:: Your goal ::
For this exercise, set down all the records exactly as given.

(Saved entries)
= = = = =

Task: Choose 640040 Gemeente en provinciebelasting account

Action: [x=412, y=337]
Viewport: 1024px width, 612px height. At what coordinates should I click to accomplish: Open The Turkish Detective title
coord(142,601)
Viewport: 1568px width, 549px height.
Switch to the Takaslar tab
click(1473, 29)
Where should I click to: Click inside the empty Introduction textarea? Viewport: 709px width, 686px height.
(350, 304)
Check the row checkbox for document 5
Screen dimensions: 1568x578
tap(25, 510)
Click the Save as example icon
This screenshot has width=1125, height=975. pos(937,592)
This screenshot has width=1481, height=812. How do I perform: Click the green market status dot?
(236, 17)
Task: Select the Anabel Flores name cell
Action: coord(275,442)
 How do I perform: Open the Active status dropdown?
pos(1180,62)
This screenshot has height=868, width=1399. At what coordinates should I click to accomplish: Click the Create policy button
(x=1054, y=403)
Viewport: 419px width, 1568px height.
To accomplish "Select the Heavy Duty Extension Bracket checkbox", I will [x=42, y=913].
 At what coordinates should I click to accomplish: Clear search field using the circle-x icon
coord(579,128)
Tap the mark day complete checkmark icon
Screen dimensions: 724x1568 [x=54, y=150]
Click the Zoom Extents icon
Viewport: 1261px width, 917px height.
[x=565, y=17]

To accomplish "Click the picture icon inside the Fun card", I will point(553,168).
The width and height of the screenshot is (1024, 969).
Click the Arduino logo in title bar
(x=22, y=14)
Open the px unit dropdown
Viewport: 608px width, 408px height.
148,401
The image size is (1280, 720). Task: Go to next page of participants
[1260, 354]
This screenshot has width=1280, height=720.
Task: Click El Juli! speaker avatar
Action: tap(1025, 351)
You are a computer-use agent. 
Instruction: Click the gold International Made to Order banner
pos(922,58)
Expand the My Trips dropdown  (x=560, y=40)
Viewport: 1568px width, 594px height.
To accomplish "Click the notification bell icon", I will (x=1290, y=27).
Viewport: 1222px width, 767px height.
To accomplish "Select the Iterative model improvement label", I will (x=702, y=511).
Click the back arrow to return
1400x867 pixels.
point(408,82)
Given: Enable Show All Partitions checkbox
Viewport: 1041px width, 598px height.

= = = = =

:: Solution to this task ::
Task: Choose 640040 Gemeente en provinciebelasting account

Action: [x=412, y=337]
Viewport: 1024px width, 612px height. At what coordinates should I click to accomplish: Open The Turkish Detective title
coord(142,601)
Viewport: 1568px width, 549px height.
Switch to the Takaslar tab
click(1473, 29)
Where should I click to: Click inside the empty Introduction textarea? Viewport: 709px width, 686px height.
(350, 304)
Check the row checkbox for document 5
Screen dimensions: 1568x578
tap(25, 510)
Click the Save as example icon
This screenshot has width=1125, height=975. pos(937,592)
This screenshot has width=1481, height=812. How do I perform: Click the green market status dot?
(236, 17)
Task: Select the Anabel Flores name cell
Action: coord(275,442)
 How do I perform: Open the Active status dropdown?
pos(1180,62)
This screenshot has height=868, width=1399. At what coordinates should I click to accomplish: Click the Create policy button
(x=1054, y=403)
Viewport: 419px width, 1568px height.
To accomplish "Select the Heavy Duty Extension Bracket checkbox", I will [x=42, y=913].
 At what coordinates should I click to accomplish: Clear search field using the circle-x icon
coord(579,128)
Tap the mark day complete checkmark icon
Screen dimensions: 724x1568 [x=54, y=150]
Click the Zoom Extents icon
Viewport: 1261px width, 917px height.
[x=565, y=17]

To accomplish "Click the picture icon inside the Fun card", I will point(553,168).
The width and height of the screenshot is (1024, 969).
Click the Arduino logo in title bar
(x=22, y=14)
Open the px unit dropdown
Viewport: 608px width, 408px height.
148,401
The image size is (1280, 720). Task: Go to next page of participants
[1260, 354]
This screenshot has width=1280, height=720.
Task: Click El Juli! speaker avatar
Action: tap(1025, 351)
You are a computer-use agent. 
Instruction: Click the gold International Made to Order banner
pos(922,58)
Expand the My Trips dropdown  (x=560, y=40)
Viewport: 1568px width, 594px height.
To accomplish "Click the notification bell icon", I will (x=1290, y=27).
Viewport: 1222px width, 767px height.
To accomplish "Select the Iterative model improvement label", I will (x=702, y=511).
Click the back arrow to return
1400x867 pixels.
point(408,82)
Given: Enable Show All Partitions checkbox
Viewport: 1041px width, 598px height.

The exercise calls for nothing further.